We describe the management of three cases of pituitary apoplexy during pregnancy and review available literature. Presenting symptoms in our case series were headache and/or visual disturbances, and the etiology in all cases was hemorrhage. Conservative therapy was followed until 34 weeks of gestation, after which babies were delivered by cesarean section with prophylactic bolus hydrocortisone supplementation. Tumor removal was only electively performed after delivery using the transsphenoidal approach. All three patients and their babies had a good clinical course, and postoperative pathological evaluation revealed that all tumors were functional and that they secreted prolactin.

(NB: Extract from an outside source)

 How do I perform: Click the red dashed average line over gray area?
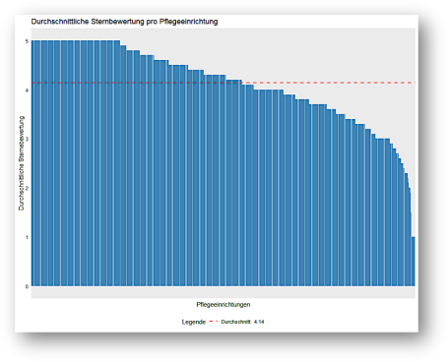coord(328,83)

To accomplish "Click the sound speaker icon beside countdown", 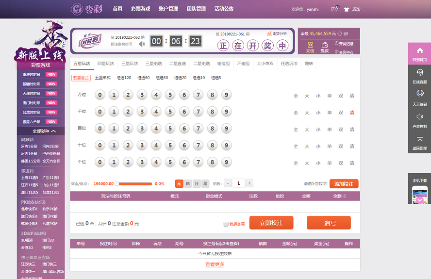I will 142,44.
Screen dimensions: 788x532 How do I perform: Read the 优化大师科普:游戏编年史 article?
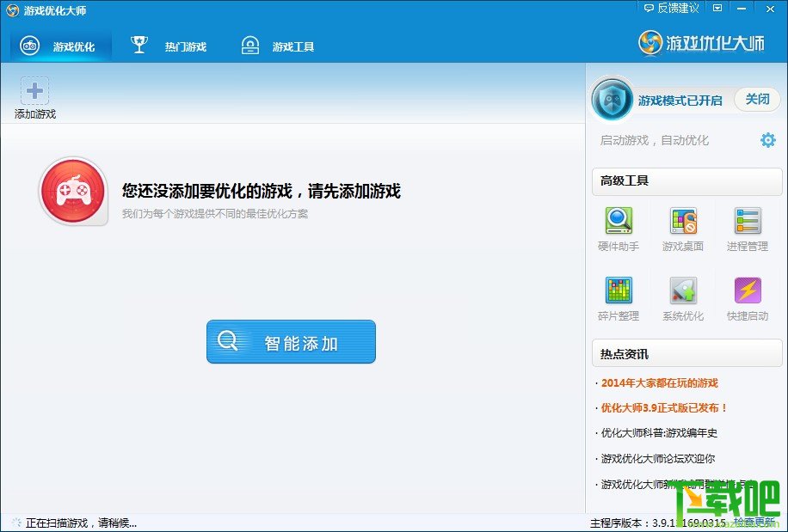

Although the mechanism of pituitary apoplexy occurrence remains unknown, the most important treatment strategy for pituitary apoplexy in pregnancy remains adequate hydrocortisone supplementation and frequent hormonal investigation. Radiological follow-up should be performed only if clinical symptoms deteriorate, and optimal timing for surgical resection should be discussed by a multidisciplinary team that includes obstetricians and neonatologists.
Pituitary apoplexy (PA) is a rare but potentially life-threatening condition caused by rapid enlargement of a pituitary adenoma secondary to intratumoral hemorrhage and/or infarction [1,2,3]. Presenting symptoms are sudden onset of headache, visual impairment, ophthalmoplegia, and reduced consciousness due to adrenal insufficiency . Pregnancy increases the risk of PA, and PA in a pregnant woman is associated with significant risk of death for both mother and child. PA in pregnancy has been successfully treated in a few cases, but no major clinical evidence for treatment strategy has been described . There are a few reports about therapeutic options to restart or increase dopamine agonist medication for prolactin-producing adenomas during the pregnancy itself [5, 6]; however, this option should be carefully considered because dopamine agonists are also risk factors for PA occurrence. Here, we report successful treatment of PA in three pregnant patients and discuss treatment and therapeutic strategies for PA in pregnancy.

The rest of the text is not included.